● SUPPLIED TEXT:
# # # # # # #
The last two months, I’ve been asking God, “what do you want me to learn through this time? How do I need to reset my life? What areas need to grow/change/develop?”
Hillary Clinton recently said that COVID-19 would be a terrible crisis to waste, asserting an agenda to gain further control and push Americans further into socialism. The original quote by Rahm Emanuel spoke of leadership usurping authority where they didn’t have it otherwise. “You never let a serious crisis go to waste. And what I mean by that it’s an opportunity to do things you think you could not do before.”
This post won’t point out how our government has overreached and tried to rob citizens of Constitutional freedoms, but rather, I would like to take the idea of not wasting a crisis in a different light–for the betterment of our personal growth.
We should view our trials and hardships as opportunities, not obstacles. How can I grow through this pain? What lie does my fear or anxiety reveal about my true belief system? Am I who I want to be? How can this pain make me better, not bitter?
# # # # # # #
● TO DO:
In the post on not wasting a crisis, what purpose does the writer give for viewing that idea in a different light? Answer in one to three sentences. The lines after this point come from a different source.

● MATERIAL PROVIDED:
# # # # # # #
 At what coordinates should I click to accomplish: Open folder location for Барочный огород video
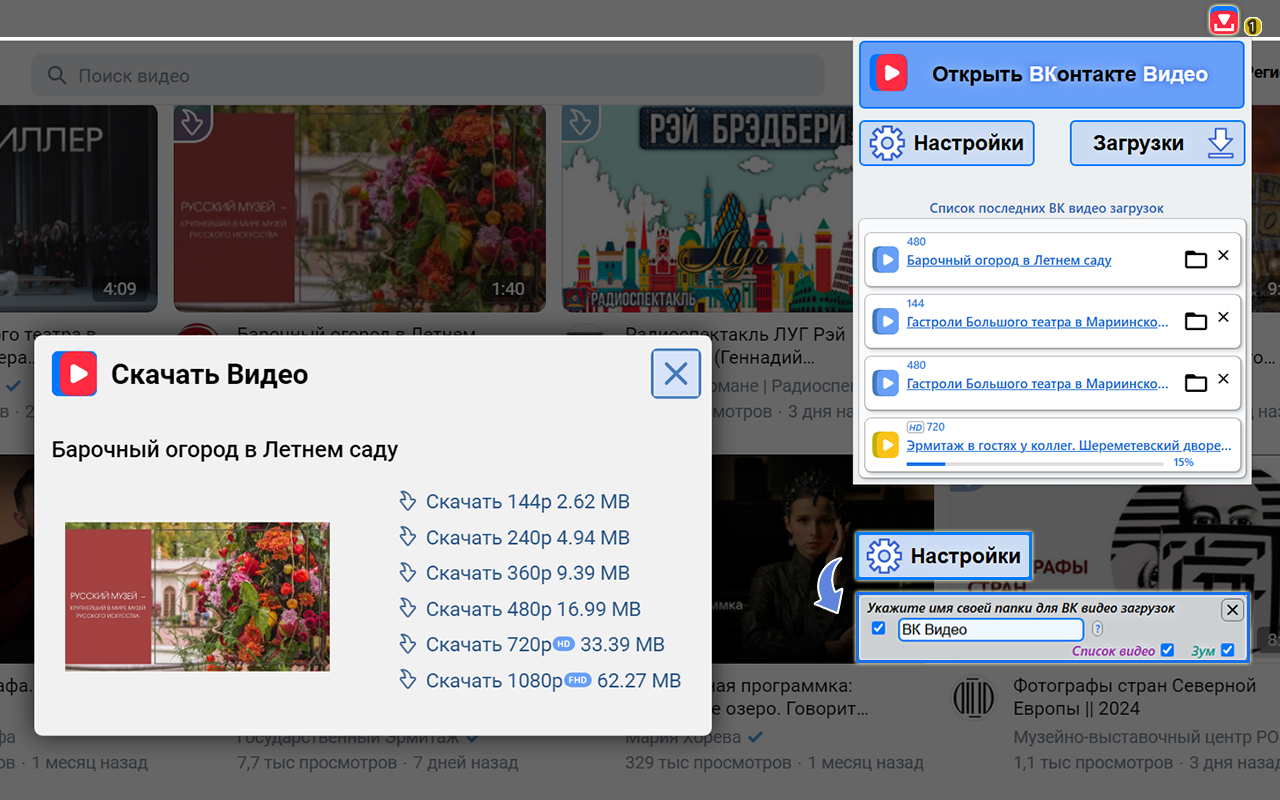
# # # # # # #
● SOLUTION:
The writer takes the idea of not wasting a crisis in a different light for the betterment of personal growth. The post does this instead of pointing out how the government has overreached and tried to rob citizens of Constitutional freedoms.